Most of the business owners and career people I speak with each week feel utterly overwhelmed by the number of social networking options that are out there. And while Google+ user numbers are climbing, the early adopters and frequent users tend to be a younger demographic, as well as online marketers and tech sector folks.

Here's what I tell my clients about Google+, and this [advice] actually pertains to any social networking channel:

Spend some time on Google+ to see if you feel comfortable working with it. There's nothing worse than a company, author or expert using a platform clumsily. And believe me, the newbies who don't really understand the platform's protocols - or what they are doing on it - stand out in a big (and very negative) way.

Be yourself and be true to your brand's personality. Focus on sharing valuable info that your prospects and clients care about and can profit from. With an 80/20 mix (20 percent of your shares being about specific offers or products/services you are trying to hawk and 80 percent of your shares being about timely and informative articles, videos, conferences, blog posts, retweets, etc.) you are more apt to build a real fan base. Track your own buying behavior; if you truly like a company and what it does or stands for, you are more apt to buy from them.

To your point about reposting Facebook and Twitter shares -- not everyone is connected on every social network. So the people who see your posts on Facebook might not necessarily see them on Google+ and vice versa. One way to utilize G+ features is to include hashtags (just like the hashtag sign # used on Twitter) to broaden the number of people who might stumble upon your post via specific hashtag searches and conversation threads.

Find out if your clients are on G+ and, if they are, how often they log on and at what time(s) of the day. Do they use Twitter or Facebook more? Bottom line, it makes no sense to invest time on a platform until you figure out your specific goals and understand the primary demographics that use that platform. Then you can make an informed decision about the right platform for you, whether your goal is new client engagement, brand awareness, a new product launch or something else.

Check out what similar businesses are doing on G+ and their level of success. This can be tricky as some companies are still very seriously in a testing mode on G+ and other channels.
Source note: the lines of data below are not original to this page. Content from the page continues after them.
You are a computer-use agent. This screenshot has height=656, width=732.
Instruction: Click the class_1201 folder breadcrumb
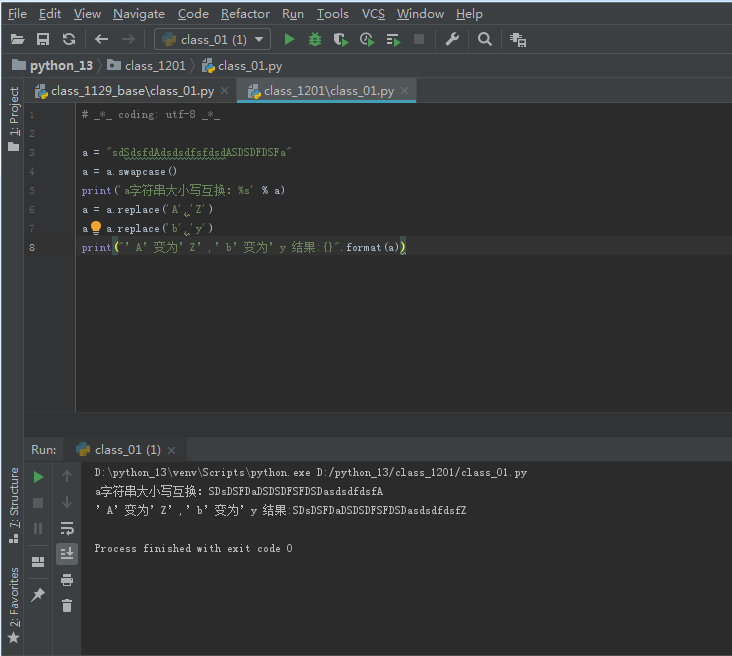(155, 65)
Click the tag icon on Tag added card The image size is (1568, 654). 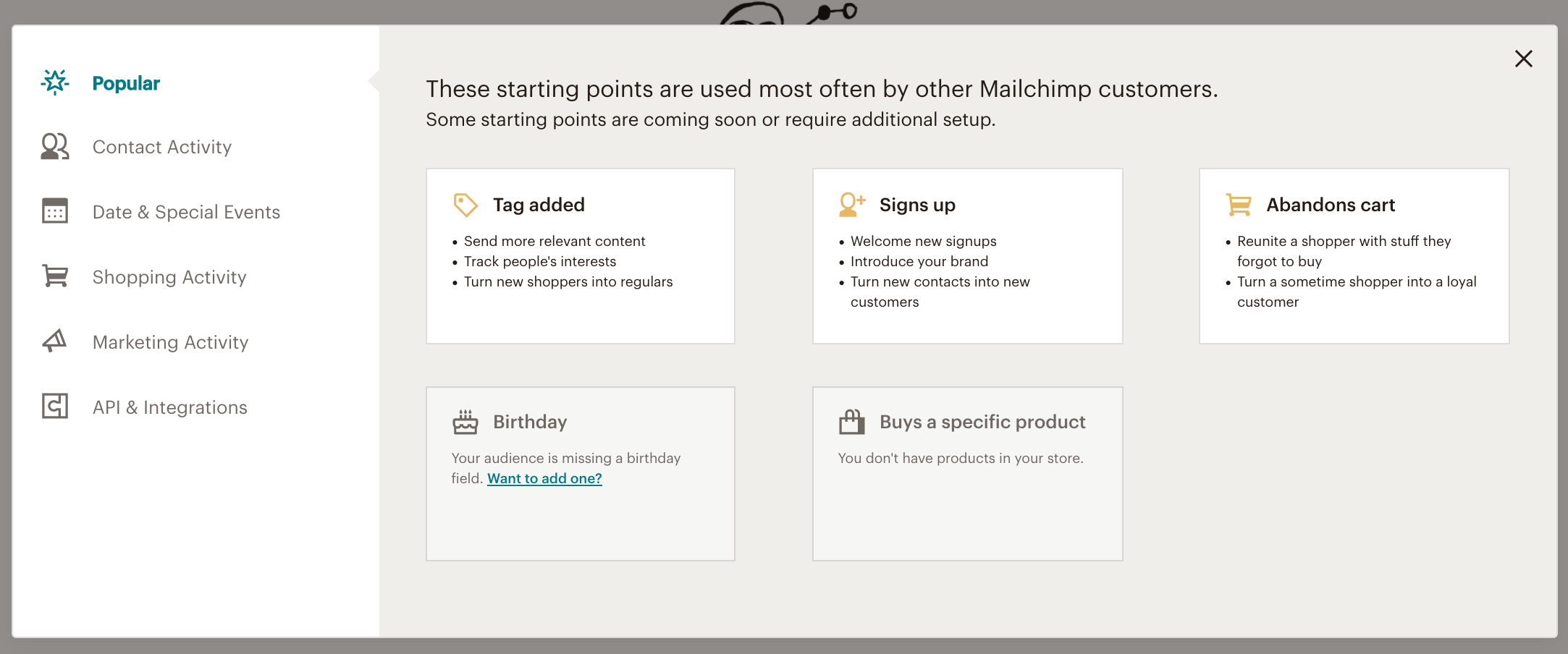pos(465,205)
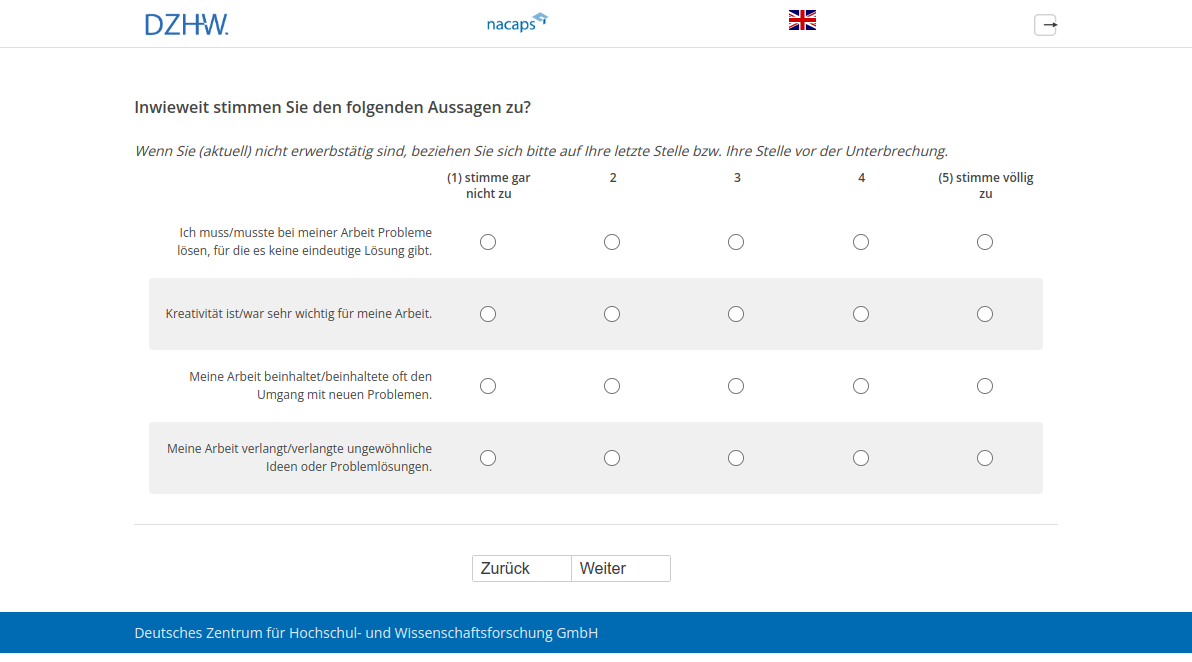The width and height of the screenshot is (1192, 662).
Task: Select rating 2 for 'ungewöhnliche Ideen' statement
Action: (x=612, y=458)
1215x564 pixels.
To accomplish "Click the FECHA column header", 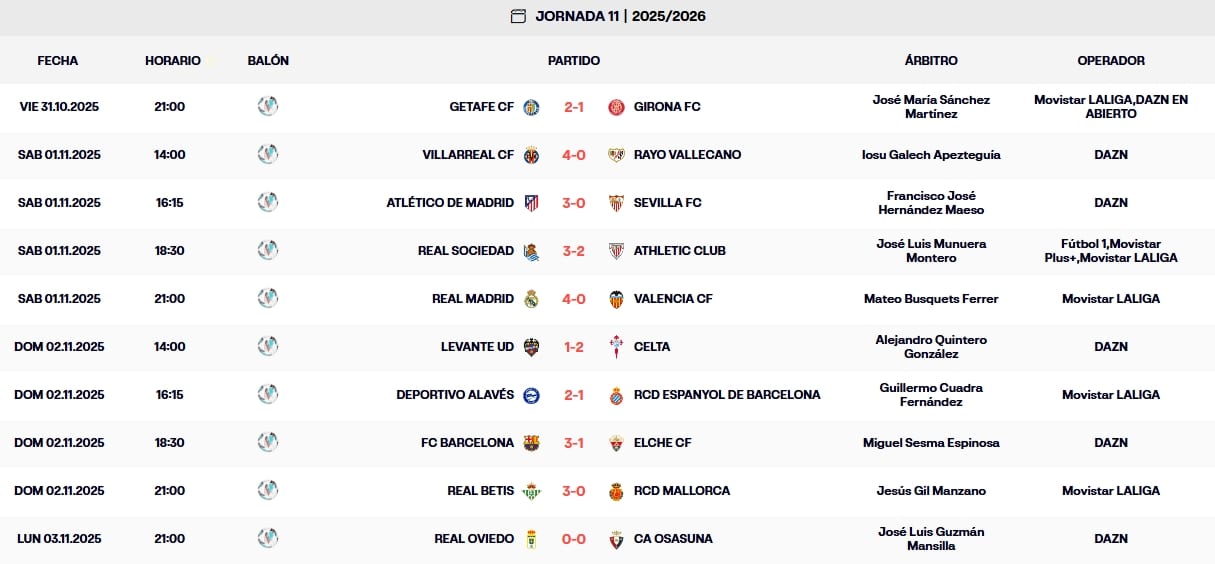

You can get some terrific intel on each social network and specific fan and new sales information via case studies from The RealTime Report, MarketingProfs and, of course, Entrepreneur.com!

No matter what social networking space you choose to use, make sure you put as many pertinent keywords about your product, service or expertise as possible into your profile. Even if people are not on G+, they can stumble upon your G+ page and discussions in Google search results, because you put smart, self-authored Search Engine Optimized (SEO) content in the right spaces!